▶ _DIRECTIONS_: Write out word for word every line from the one containing "This screenshot has width=1434, height=807." through the end of the entries, including both ends. Leave the pictures out of your answer.

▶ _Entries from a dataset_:
━━━━━━━━
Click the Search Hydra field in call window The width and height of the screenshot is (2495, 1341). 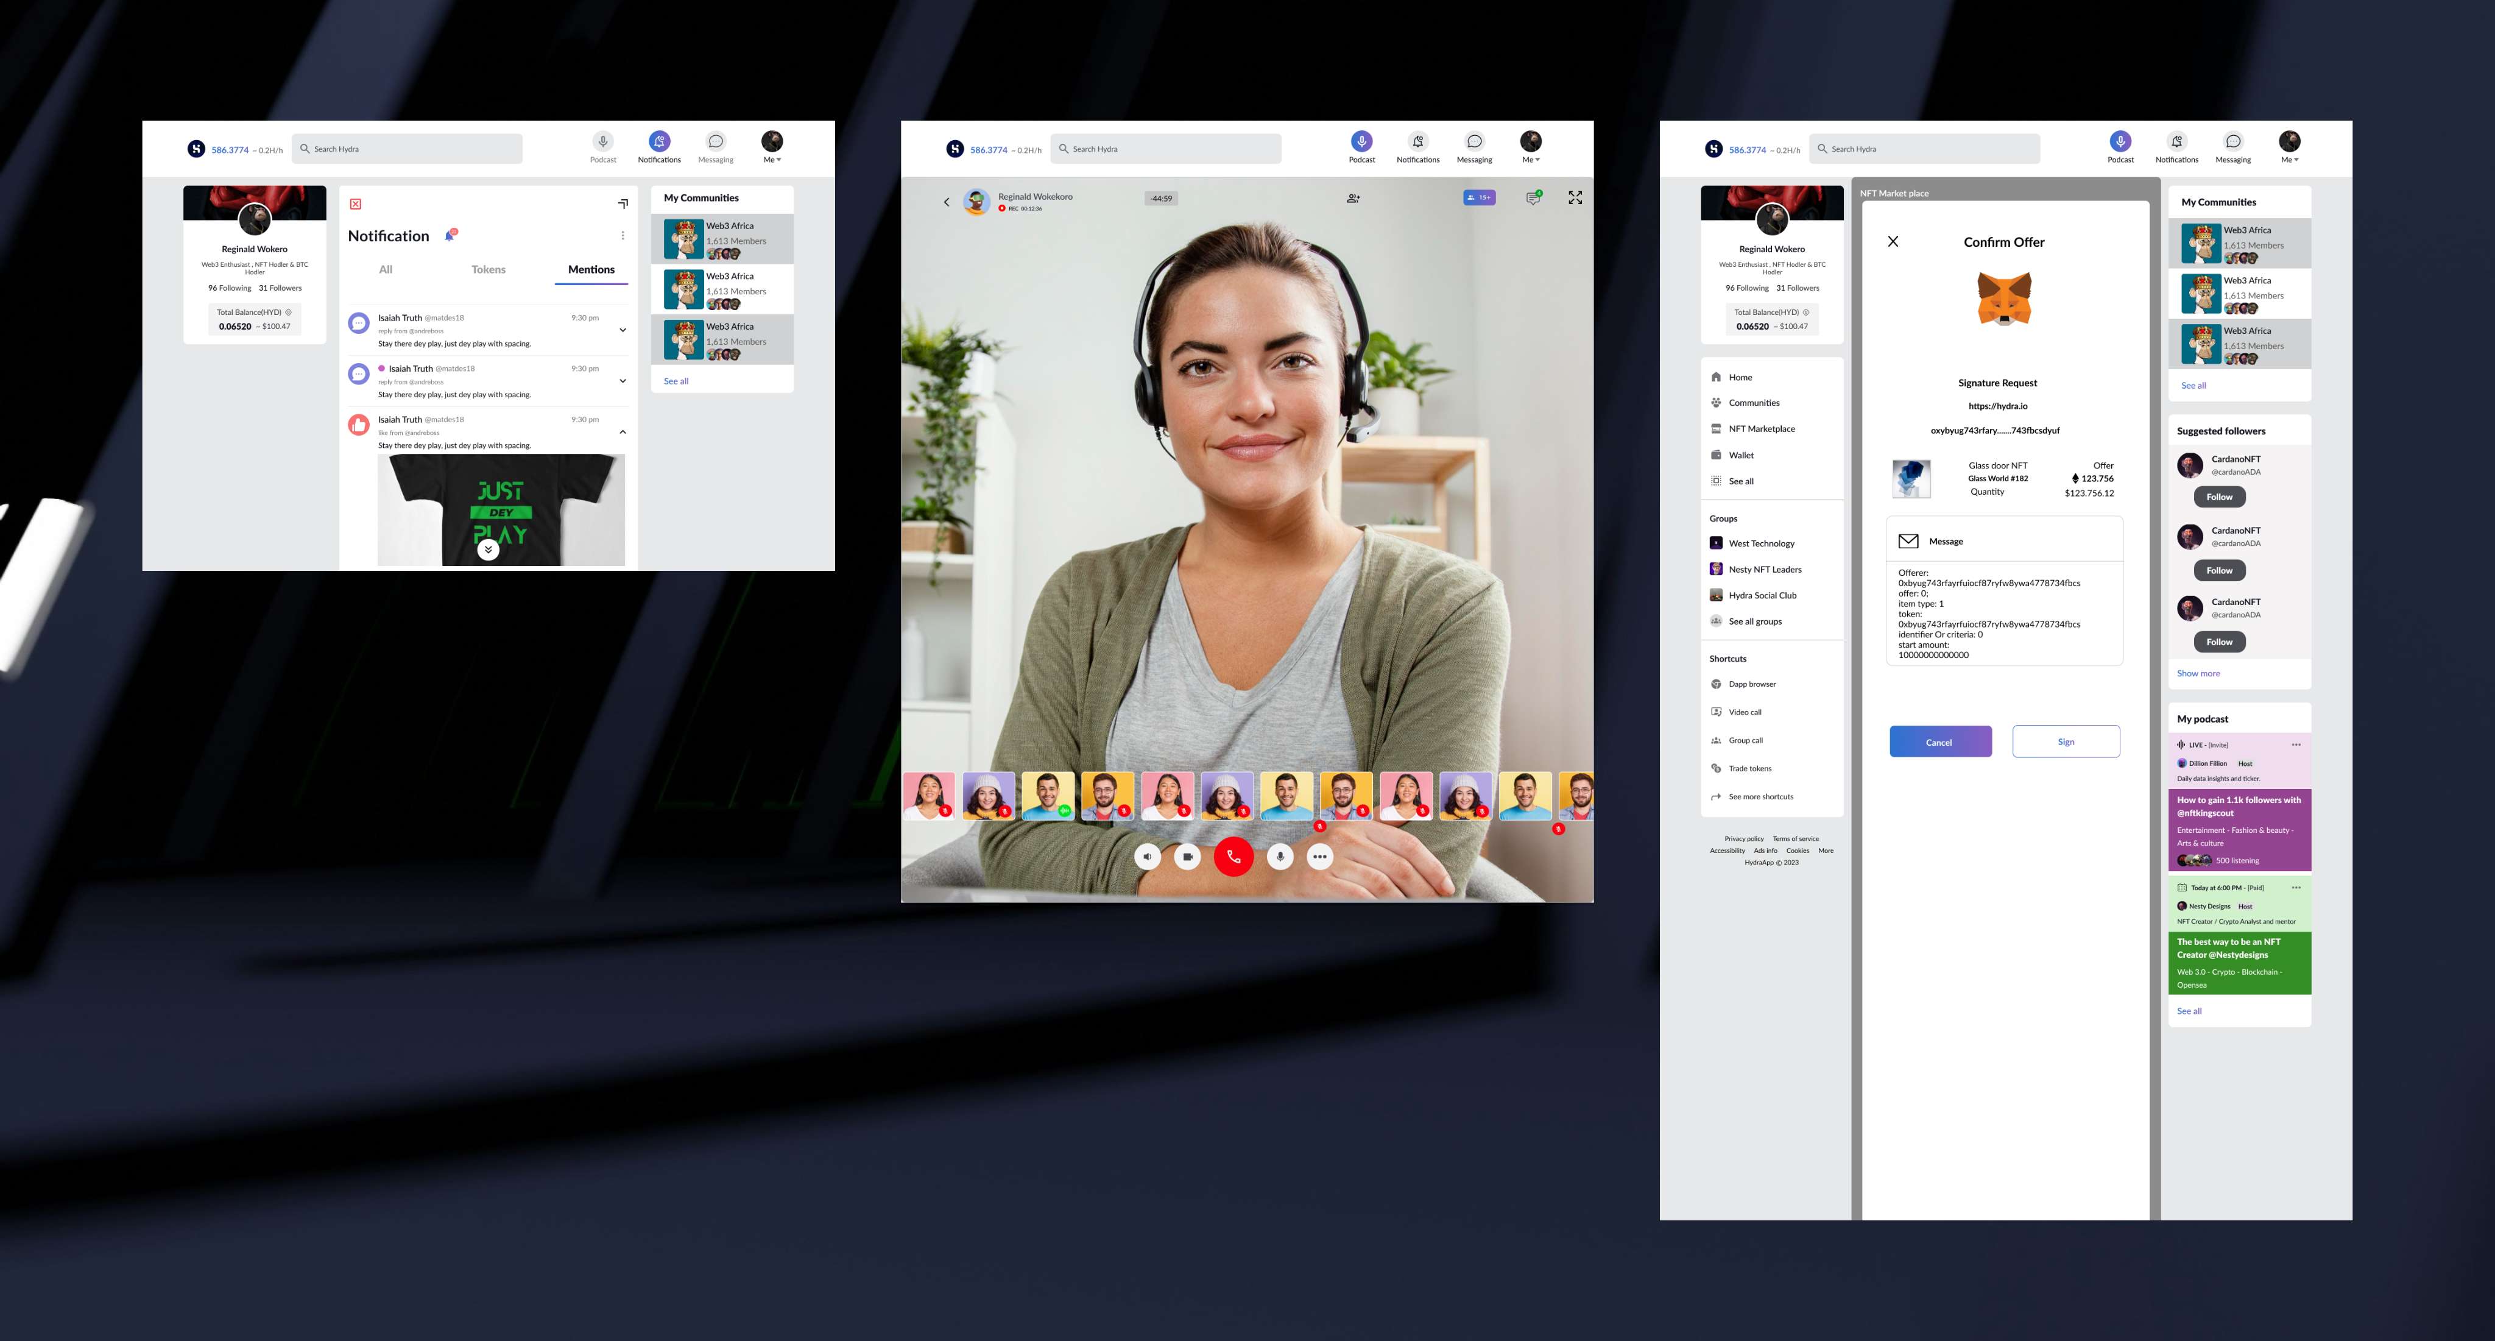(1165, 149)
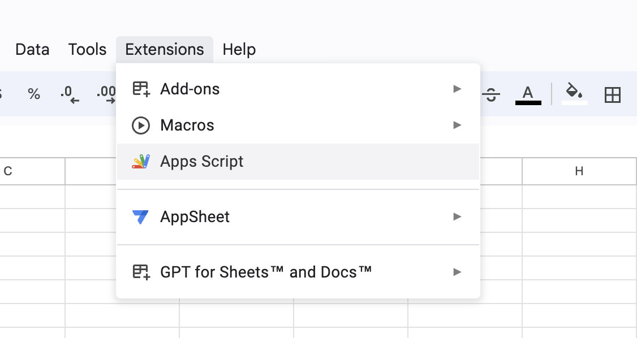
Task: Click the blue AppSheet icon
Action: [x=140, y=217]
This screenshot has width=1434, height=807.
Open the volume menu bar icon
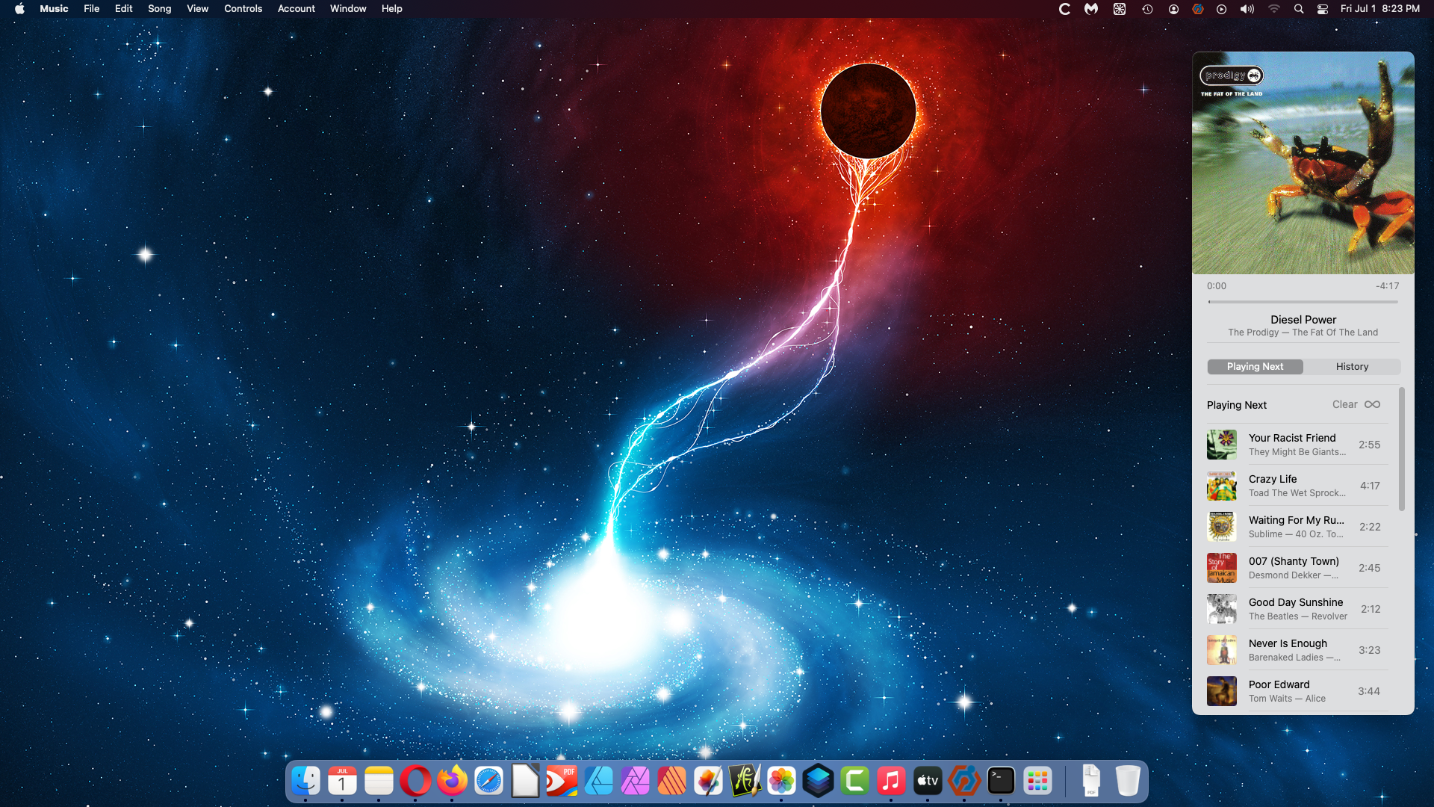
━━━━━━━━
▶ _WRITTEN RESPONSE_:
This screenshot has width=1434, height=807.
Open the volume menu bar icon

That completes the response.